Arnaldo Jabor, um cineasta brasileiro

HERNANI HEFFNER

Arnaldo Jabor pertenceu à geração de cineastas e cronistas que buscaram compreender o Brasil e modificá-lo em alguma medida. Integrante de primeira hora do grupo do Cinema Novo, destacou-se um pouco mais tarde como um dos realizadores brasileiros mais intensos, enérgicos e provocativos da segunda metade do século 20. 

Marcado pela perplexidade diante da realidade social e política imediata, a qual retratou com tintas de raiva e violência misturadas com melancolia, fez do cinema e da escrita literária suas formas  de expressão privilegiadas, com incursões ainda ao teatro e televisão principalmente, tornando-se sobretudo um homem de mídia a partir dos anos 1990.

Carioca nascido em 1940, sua aproximação ao mundo do cinema se deu através das sessões de cineclubes e da Cinemateca do MAM, ainda ao tempo do auditório da ABI. Na passagem aos tumultuados anos 60 já estava integrado ao grupo do Cinema Novo, participando como tradutor do famoso curso de Arne Sucksdorff, ponto de partida para a chamada segunda geração do movimento. Atua como técnico de som por um tempo, gravando por exemplo, o som direto do clássico “Maioria absoluta” (1964), de Leon Hirszman, e trabalhando como narrador de um dos últimos filmes do INCE, “O monumento” (1965), e um dos primeiros do INC, “O primeiro salto” (1965). Logo passa à direção, sua vocação maior, estreando com dois curtas metragens, que introduzem o uso da cor nos filmes do grupo: “O circo” e “Rio, capital mundial do cinema”, filme restaurado pela Cinemateca.

*EXPERIMENTE*
Liste todos os títulos de filmes mencionados no texto sobre Arnaldo Jabor.

*LISTAGEM DE DADOS*
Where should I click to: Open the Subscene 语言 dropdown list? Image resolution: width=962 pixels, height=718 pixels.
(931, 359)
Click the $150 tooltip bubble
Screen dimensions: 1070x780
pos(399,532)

*SOLUÇÃO DO EXERCÍCIO*
“Maioria absoluta”, “O monumento”, “O primeiro salto”, “O circo” e “Rio, capital mundial do cinema”.